For MySQL DBA fame and glory. Prize included.

I came across the following configuration today on a Production MySQL system (5.0.67) running 30+ blogs using WordPress MU.

$ cat /etc/my.cnf
[mysqld]
set-variable = max_connections=500
safe-show-database

No I did not truncate the output. I could say I’ve seen worse, but that’s a stretch.


So the quiz and a prize for the best response, for the next 48 hours I’ll accept your comments as responses to this post for the top 5 settings you would add, and additionally what information you may need to add these settings. Bonus points for giving a reason why you would add the settings as well.

For example, I’ll give you the most obvious.

key_buffer_size = ????

To determine a key_buffer_size to start with I would look at the size of all Indexes via I_S, and combine with some estimate of growth, say 2x-5x.

For the best answer with the top 5 settings, I’ll send you a copy of Sheeri Cabral’s book MySQL Administrators Bible which even I as a resident MySQL Expert has enjoyed scanning and learning something new.

Comments

  1. Dennis van Zuijlekom says

    Well, this one is fairly obvious probably;

    default-character-set = utf8

    Because databases should be encoded in UTF-8 charset instead of the default latin-1 charset.

    Also, you will probably want to specify the following;

    thread_cache_size = ???
    query_cache_size = ???M

    For performance tuning and database scaling, you need to know what hardware the db is running on and how much RAM will be available for query result caching.

    When replicating to another server, you’ll probably want to specify the following;

    server-id = ??

    To uniquely identify the server.

    auto-increment-increment = ??
    auto-increment-offset = ??

    For multi-master replication without the risk of duplicate unique ID’s.

    log-bin = ??

    Binary logging file, required for replication.

    master-info-file = ??

    Replication agreement information goes in here.

    relay-log = ??
    relay-log-index = ??
    relay-log-info-file = ??

    To be able to do multi-master replication with another master.

    binlog-do-db = ??
    binlog-ignore-db = ??

    Which databases to replicate when the ‘USE database’ command is issued or which one to skip.

    Disclaimer: I’m not a DBA nor claim to be.

  2. says

    The actual config syntax and options are of 3.23 origin!
    You may wish to provide info on things like available RAM, and whether the MySQL instance is on a dedicated server or shared with for instance the webserver.
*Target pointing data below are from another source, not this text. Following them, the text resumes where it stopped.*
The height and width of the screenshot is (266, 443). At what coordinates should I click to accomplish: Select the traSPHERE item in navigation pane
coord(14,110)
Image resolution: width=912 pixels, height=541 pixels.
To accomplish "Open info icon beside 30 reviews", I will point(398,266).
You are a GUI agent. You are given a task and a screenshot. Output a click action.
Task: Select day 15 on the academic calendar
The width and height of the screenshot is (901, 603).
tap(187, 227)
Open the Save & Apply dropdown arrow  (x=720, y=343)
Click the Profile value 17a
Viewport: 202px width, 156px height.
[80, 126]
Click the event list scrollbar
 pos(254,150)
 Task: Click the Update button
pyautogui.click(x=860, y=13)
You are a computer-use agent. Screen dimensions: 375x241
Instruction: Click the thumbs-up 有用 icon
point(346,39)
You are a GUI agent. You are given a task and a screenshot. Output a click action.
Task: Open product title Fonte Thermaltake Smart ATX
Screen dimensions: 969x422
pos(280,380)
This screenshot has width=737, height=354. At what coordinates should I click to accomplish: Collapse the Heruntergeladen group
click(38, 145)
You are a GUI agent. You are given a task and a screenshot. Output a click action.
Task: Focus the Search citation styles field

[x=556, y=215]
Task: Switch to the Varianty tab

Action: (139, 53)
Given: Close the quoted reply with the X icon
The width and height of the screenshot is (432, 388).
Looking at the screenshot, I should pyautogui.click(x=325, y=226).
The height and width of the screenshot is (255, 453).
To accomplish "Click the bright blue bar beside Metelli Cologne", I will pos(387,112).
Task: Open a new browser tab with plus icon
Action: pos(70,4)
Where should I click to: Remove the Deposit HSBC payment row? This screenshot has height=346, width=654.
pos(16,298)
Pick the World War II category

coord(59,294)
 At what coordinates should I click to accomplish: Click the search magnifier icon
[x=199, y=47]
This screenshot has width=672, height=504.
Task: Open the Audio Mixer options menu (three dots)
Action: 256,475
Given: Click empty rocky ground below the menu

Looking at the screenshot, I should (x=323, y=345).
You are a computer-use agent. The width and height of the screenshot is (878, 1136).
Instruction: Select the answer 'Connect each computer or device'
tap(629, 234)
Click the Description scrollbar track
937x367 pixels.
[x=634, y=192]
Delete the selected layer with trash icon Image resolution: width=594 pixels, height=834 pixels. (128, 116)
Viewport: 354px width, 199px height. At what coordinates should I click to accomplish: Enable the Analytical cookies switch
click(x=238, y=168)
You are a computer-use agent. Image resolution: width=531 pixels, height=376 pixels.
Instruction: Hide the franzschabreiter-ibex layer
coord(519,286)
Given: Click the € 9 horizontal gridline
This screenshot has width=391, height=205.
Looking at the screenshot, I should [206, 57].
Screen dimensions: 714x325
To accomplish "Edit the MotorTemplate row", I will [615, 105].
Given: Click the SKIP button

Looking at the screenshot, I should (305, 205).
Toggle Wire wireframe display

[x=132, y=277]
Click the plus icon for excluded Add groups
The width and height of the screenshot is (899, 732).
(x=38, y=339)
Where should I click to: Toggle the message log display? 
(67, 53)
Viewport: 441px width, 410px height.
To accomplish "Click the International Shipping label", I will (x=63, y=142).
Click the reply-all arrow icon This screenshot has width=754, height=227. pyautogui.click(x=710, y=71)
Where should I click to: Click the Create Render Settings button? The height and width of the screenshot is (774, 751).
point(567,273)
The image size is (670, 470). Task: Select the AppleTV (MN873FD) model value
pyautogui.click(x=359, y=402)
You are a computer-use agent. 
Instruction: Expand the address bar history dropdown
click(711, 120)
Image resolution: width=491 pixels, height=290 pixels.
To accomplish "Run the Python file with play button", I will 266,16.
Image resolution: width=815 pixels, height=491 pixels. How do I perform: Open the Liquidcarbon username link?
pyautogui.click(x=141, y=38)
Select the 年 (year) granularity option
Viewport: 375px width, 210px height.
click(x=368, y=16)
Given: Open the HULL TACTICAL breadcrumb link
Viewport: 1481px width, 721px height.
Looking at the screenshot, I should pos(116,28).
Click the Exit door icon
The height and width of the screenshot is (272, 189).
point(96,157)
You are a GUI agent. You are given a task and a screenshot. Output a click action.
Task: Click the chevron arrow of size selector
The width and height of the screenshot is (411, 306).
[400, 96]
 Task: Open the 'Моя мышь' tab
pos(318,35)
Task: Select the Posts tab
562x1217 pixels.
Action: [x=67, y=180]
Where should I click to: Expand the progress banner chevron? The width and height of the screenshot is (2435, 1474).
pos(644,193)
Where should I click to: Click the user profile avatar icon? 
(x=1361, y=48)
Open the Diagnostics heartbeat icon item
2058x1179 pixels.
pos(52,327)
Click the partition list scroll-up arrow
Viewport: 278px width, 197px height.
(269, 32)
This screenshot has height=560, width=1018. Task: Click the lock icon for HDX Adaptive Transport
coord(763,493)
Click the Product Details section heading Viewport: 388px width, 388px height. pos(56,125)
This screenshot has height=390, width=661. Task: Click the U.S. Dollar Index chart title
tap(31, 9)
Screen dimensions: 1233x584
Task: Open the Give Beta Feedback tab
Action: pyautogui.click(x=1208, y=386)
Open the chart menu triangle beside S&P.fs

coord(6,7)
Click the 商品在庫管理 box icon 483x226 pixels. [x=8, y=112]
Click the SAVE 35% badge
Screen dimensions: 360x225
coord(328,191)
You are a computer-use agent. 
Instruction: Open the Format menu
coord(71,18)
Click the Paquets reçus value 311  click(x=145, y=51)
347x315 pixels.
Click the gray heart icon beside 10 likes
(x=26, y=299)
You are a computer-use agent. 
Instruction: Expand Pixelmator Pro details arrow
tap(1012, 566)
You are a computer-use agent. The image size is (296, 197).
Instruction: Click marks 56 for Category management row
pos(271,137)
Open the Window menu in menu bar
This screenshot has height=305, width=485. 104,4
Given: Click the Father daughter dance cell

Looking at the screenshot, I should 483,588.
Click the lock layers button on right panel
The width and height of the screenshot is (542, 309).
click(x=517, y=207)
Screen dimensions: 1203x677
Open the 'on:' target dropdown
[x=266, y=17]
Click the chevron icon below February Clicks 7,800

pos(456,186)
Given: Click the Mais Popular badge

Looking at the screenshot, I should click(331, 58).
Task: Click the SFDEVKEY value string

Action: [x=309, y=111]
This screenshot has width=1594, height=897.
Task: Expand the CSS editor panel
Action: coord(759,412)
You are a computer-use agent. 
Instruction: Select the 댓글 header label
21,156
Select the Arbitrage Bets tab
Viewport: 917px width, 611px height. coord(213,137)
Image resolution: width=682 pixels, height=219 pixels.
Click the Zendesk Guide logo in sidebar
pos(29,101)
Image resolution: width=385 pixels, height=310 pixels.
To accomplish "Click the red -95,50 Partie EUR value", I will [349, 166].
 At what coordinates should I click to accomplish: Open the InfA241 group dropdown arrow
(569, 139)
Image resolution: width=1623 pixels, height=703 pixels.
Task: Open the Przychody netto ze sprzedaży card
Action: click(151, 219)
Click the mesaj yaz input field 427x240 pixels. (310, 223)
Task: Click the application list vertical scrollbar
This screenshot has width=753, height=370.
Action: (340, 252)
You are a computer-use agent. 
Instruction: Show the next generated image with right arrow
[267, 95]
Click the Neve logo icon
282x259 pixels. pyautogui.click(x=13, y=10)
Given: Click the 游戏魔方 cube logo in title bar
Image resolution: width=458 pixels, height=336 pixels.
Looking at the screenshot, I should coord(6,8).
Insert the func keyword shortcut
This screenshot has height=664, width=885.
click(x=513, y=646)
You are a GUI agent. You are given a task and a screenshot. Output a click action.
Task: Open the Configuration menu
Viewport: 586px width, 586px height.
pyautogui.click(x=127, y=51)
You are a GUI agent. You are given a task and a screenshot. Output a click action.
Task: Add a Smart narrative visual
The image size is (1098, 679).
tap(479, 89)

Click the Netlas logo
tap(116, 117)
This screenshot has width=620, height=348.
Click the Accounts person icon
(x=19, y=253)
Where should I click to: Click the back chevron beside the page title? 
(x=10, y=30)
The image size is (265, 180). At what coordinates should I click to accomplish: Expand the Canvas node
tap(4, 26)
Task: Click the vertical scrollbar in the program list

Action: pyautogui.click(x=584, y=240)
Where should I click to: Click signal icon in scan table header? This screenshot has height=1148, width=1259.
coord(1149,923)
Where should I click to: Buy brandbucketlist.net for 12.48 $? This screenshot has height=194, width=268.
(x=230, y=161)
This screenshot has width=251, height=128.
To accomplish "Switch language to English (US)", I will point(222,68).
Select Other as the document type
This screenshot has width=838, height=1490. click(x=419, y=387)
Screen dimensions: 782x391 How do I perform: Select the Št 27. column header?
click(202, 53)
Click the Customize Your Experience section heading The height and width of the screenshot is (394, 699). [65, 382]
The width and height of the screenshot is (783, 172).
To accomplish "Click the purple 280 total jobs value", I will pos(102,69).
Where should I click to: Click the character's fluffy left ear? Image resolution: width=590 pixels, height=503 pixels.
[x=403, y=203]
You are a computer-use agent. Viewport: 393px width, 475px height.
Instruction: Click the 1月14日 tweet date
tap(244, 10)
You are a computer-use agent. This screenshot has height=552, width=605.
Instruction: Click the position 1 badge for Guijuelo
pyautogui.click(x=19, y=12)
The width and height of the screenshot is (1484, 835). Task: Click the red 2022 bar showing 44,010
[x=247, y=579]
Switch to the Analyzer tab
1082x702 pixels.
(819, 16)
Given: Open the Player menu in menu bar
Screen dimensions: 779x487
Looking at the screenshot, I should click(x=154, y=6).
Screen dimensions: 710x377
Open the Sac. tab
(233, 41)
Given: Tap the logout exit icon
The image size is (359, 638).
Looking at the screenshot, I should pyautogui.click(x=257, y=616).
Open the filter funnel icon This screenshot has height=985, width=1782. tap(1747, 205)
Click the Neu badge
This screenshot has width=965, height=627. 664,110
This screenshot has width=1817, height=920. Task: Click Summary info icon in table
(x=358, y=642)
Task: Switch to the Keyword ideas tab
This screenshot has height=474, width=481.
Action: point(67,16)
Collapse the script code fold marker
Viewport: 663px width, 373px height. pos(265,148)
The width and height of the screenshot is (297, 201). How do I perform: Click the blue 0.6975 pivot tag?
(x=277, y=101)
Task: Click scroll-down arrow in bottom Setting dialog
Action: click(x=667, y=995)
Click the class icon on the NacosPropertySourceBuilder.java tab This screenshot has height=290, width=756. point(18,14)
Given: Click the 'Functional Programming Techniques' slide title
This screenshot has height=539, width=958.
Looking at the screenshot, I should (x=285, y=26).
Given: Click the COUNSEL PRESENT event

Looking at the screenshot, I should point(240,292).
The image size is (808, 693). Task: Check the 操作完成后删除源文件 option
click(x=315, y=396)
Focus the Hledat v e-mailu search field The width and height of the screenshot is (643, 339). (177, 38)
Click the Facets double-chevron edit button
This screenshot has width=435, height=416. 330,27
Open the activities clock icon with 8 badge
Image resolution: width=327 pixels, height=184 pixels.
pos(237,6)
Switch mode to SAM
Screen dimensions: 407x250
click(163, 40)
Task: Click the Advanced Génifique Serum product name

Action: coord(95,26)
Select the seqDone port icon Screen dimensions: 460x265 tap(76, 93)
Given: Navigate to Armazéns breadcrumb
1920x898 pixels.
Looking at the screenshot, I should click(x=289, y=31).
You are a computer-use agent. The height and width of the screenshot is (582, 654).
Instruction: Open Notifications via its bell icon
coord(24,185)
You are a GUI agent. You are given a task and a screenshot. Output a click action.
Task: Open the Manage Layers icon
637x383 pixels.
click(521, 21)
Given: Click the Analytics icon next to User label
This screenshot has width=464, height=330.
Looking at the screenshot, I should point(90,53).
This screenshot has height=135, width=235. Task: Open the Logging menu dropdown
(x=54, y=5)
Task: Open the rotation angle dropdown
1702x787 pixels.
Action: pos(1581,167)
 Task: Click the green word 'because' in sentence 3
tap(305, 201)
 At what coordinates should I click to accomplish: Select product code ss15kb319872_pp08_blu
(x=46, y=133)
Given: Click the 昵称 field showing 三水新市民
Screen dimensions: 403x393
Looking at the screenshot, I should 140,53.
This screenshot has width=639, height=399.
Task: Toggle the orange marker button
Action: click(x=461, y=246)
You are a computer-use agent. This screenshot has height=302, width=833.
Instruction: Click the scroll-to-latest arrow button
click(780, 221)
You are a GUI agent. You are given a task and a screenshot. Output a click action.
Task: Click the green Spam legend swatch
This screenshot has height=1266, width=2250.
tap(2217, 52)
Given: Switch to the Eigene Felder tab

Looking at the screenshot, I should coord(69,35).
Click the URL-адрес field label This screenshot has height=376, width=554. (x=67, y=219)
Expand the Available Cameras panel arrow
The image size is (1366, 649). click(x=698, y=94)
Also presuming MyISAM is used.
    I would not actually use INFORMATION_SCHEMA to investigate as that might upset an already stressed server.

    I’ll take a rough stab that the top settings you requested, this can be done in the live server with SET GLOBAL … and would yield immediate benefits. Then a more detailed investigation of stats can take place.

    #default key buffer would 8M which is not enough; presuming sufficient RAM but not going overboard at first bash
    #don’t think there’s a need to have all or even most of the indexes in memory. let’s just improve basic perf for now.
    key_buffer_size = 256M
    # sensible for tablescans when indexes not getting used
    read_buffer_size = 1M
    # repeated queries not re-executed
    query_cache_size = 64M

    # Could also add these

    # for reading larger chunks on indexed row reads, could make sense for blog entries
    read_rnd_buffer_size = 2M

    # improve connection speed, presuming mysql.allow_persistent_connections=Off in php.ini (which it should be)
    thread_cache_size = 256

    # so these’s the 5, above.

    # tends to already be like 2M by default so not bothering with this one yet
    #sort_buffer_size = 2M

    # these might not help much since there’ll be TEXT columns in the result sets.
    # also we need to set both so it would eat up two items from your top 5 ;-)
    #tmp_table_size = 32M
    #max_heap_table_size=32M

    # In addition… (later!) requires restart of server, may need to wait for a suitable maintenance slot.

    # binary log enable
    log-bin

    # allow mysql to check and auto-recover attempt myisam.
    myisam-recover = QUICK,BACKUP

    # log slow queries so we can find slow/unindexed queries
    log-slow-queries
    log-queries-not-using-indexes
    # enable/lower (down to 2, etc) this one later when unindexed dealt with
    #long_query_time = 5

  3. Robin says

    log-slow-queries
    log-queries-not-using-indexes
    set-variable=long_query_time=1
    log=mysql.log

    Changing your key buffer size, or any of the other buffers and caches without any information on how much data is stored and how often data gets queried and updated would be premature optimization.
    After you have set these settings, gathered some data and posted them we could analyze them and consider the next step: optimizing your server.

  4. says

    Free book! Woohoo!

    I’d like to make a go. I’ll list 5 parameters, then explain why these, then explain about my personal circumstance which will surely break your heart.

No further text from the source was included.